Stored items
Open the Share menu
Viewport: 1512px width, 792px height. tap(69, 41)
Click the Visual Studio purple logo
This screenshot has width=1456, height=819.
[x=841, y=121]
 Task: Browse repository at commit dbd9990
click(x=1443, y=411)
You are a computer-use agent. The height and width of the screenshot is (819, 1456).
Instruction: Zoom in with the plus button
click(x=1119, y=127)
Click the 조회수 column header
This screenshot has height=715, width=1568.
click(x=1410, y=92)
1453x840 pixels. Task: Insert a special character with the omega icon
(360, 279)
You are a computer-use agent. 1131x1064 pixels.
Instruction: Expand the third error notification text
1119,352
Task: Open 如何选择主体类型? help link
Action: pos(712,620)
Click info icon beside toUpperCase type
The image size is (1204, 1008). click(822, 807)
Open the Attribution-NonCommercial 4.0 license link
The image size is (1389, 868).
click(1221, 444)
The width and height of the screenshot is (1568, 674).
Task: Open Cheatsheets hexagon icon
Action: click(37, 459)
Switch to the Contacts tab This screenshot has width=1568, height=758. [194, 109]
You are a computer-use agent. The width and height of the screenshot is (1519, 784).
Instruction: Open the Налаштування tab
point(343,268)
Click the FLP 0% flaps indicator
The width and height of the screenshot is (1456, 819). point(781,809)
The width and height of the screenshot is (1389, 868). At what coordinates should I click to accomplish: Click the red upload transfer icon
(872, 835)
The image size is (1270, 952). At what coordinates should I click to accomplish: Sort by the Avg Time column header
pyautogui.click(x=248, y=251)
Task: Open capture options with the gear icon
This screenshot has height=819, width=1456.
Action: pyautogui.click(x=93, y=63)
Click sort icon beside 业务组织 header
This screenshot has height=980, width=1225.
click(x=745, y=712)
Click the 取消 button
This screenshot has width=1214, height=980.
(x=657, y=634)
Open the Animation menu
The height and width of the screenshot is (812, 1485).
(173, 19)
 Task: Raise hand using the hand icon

WHAT THIS TASK INVOLVES
Exactly repeat the lines above, from the opening line through the one with "Task: Open capture options with the gear icon", and include nothing else.

OUTPUT FOR THIS TASK
Open the Share menu
Viewport: 1512px width, 792px height. tap(69, 41)
Click the Visual Studio purple logo
This screenshot has width=1456, height=819.
[x=841, y=121]
 Task: Browse repository at commit dbd9990
click(x=1443, y=411)
You are a computer-use agent. The height and width of the screenshot is (819, 1456).
Instruction: Zoom in with the plus button
click(x=1119, y=127)
Click the 조회수 column header
This screenshot has height=715, width=1568.
click(x=1410, y=92)
1453x840 pixels. Task: Insert a special character with the omega icon
(360, 279)
You are a computer-use agent. 1131x1064 pixels.
Instruction: Expand the third error notification text
1119,352
Task: Open 如何选择主体类型? help link
Action: pos(712,620)
Click info icon beside toUpperCase type
The image size is (1204, 1008). click(822, 807)
Open the Attribution-NonCommercial 4.0 license link
The image size is (1389, 868).
click(1221, 444)
The width and height of the screenshot is (1568, 674).
Task: Open Cheatsheets hexagon icon
Action: click(37, 459)
Switch to the Contacts tab This screenshot has width=1568, height=758. [194, 109]
You are a computer-use agent. The width and height of the screenshot is (1519, 784).
Instruction: Open the Налаштування tab
point(343,268)
Click the FLP 0% flaps indicator
The width and height of the screenshot is (1456, 819). point(781,809)
The width and height of the screenshot is (1389, 868). At what coordinates should I click to accomplish: Click the red upload transfer icon
(872, 835)
The image size is (1270, 952). At what coordinates should I click to accomplish: Sort by the Avg Time column header
pyautogui.click(x=248, y=251)
Task: Open capture options with the gear icon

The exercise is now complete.